Oh snaps! Its been a long time, I shouldn't have left you...without some boring posts to not read. I think that's how the song goes, right?
My brain went on a little vacation from blogging, but now its back, much due in part this new article from Foreign Affairs magazine on ethnic nationalism.
Basically this guy is talking about the view of the world that says ethnic groups get their own country, and how this was more widely accepted in the West in the 19th century as nationalisms started sprouting up, but a lot more trouble in areas of the world where the idea of nation state isn't nearly as old.
In short, ethnonationalism has played a more profound and lasting role in modern history than is commonly understood, and the processes that led to the dominance of the ethnonational state and the separation of ethnic groups in Europe are likely to reoccur elsewhere. Increased urbanization, literacy, and political mobilization; differences in the fertility rates and economic performance of various ethnic groups; and immigration will challenge the internal structure of states as well as their borders. Whether politically correct or not, ethnonationalism will continue to shape the world in the twenty-first century.

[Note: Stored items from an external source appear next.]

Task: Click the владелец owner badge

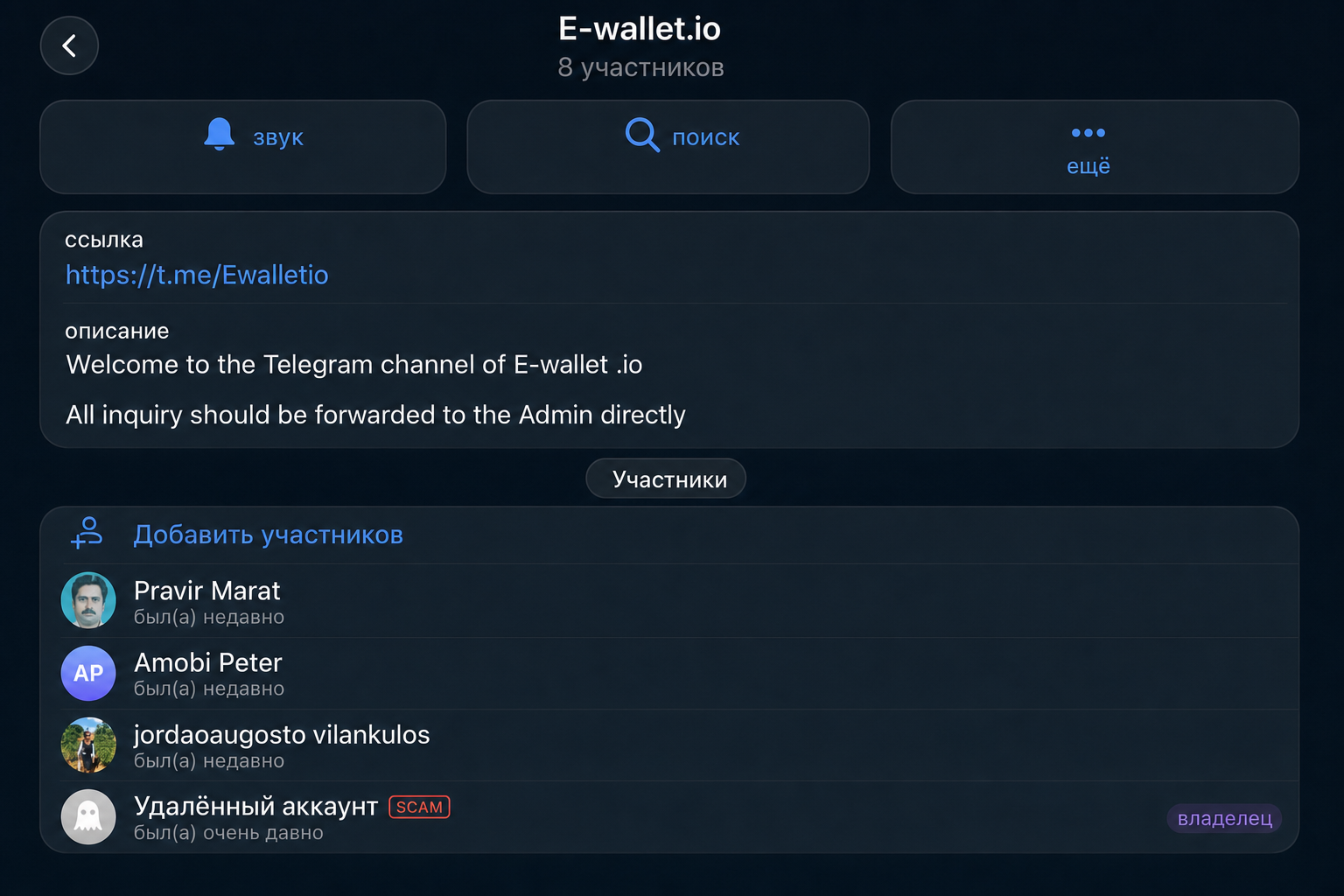Action: point(1224,818)
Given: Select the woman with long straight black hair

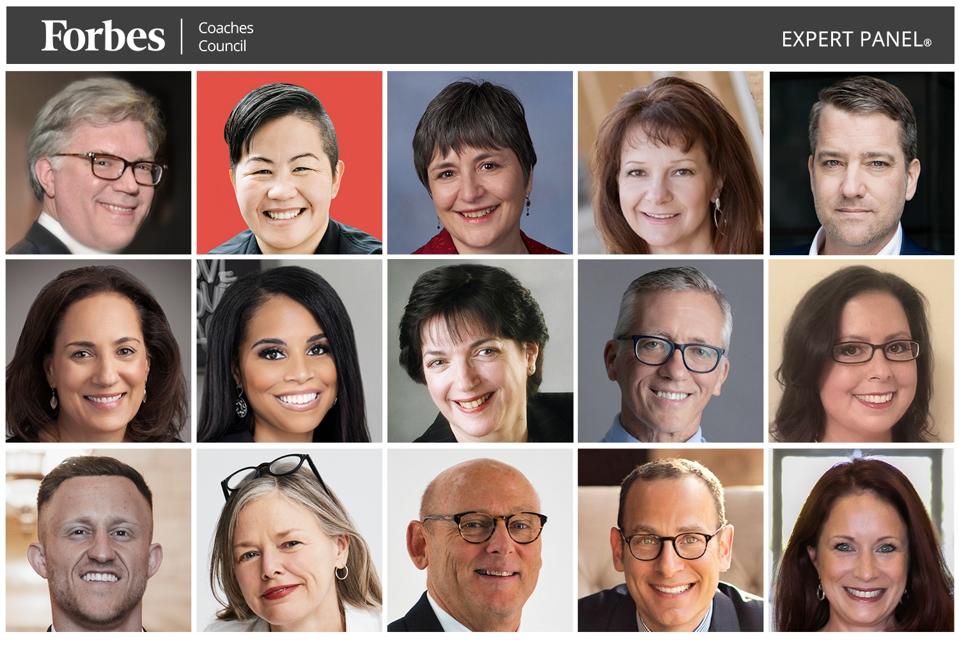Looking at the screenshot, I should click(289, 351).
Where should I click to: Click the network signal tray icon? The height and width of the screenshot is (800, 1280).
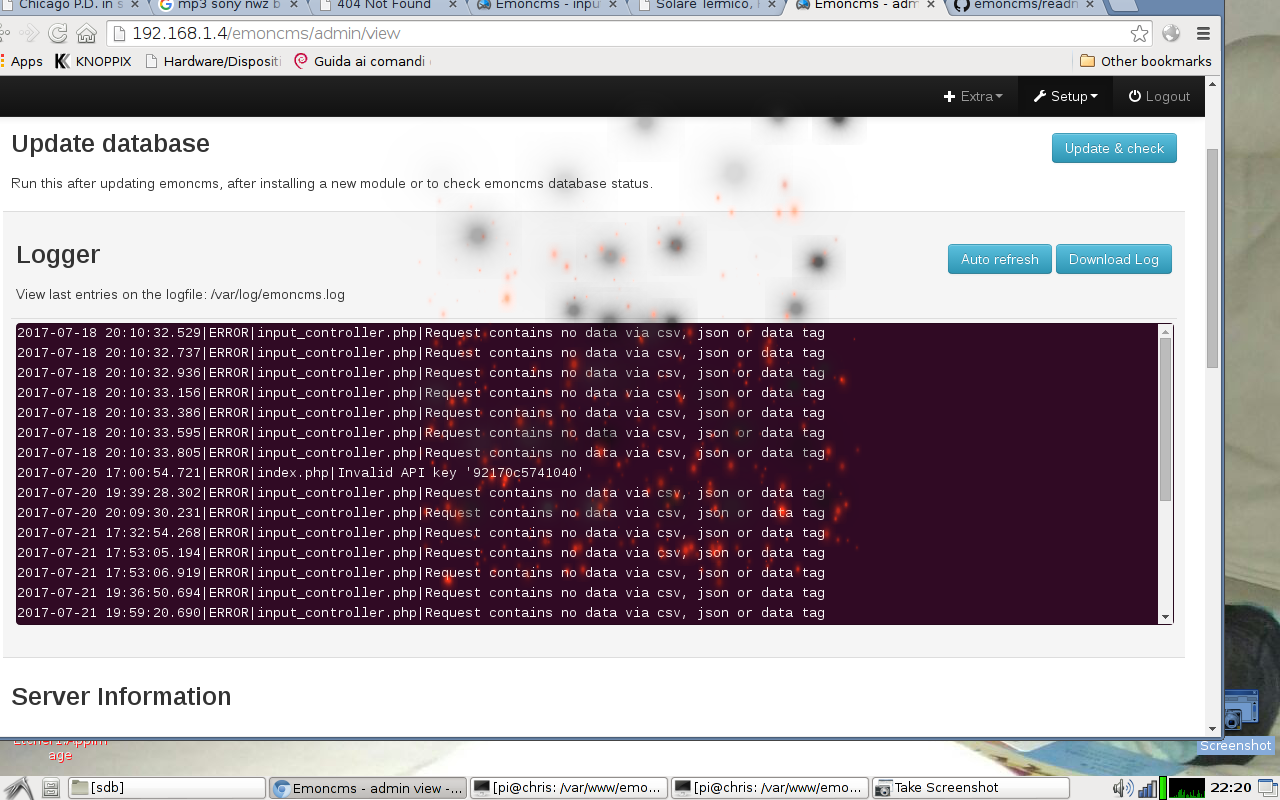point(1146,788)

And yay of all yays, he mentions my view of Israel-Palestine as an example.
This story is widely believed by educated Europeans and even more so, perhaps, by educated Americans. Recently, for example, in the course of arguing that Israel ought to give up its claim to be a Jewish state and dissolve itself into some sort of binational entity with the Palestinians, the prominent historian Tony Judt informed the readers of The New York Review of Books that "the problem with Israel ... [is that] it has imported a characteristically late-nineteenth-century separatist project into a world that has moved on, a world of individual rights, open frontiers, and international law. The very idea of a 'Jewish state' ... is an anachronism."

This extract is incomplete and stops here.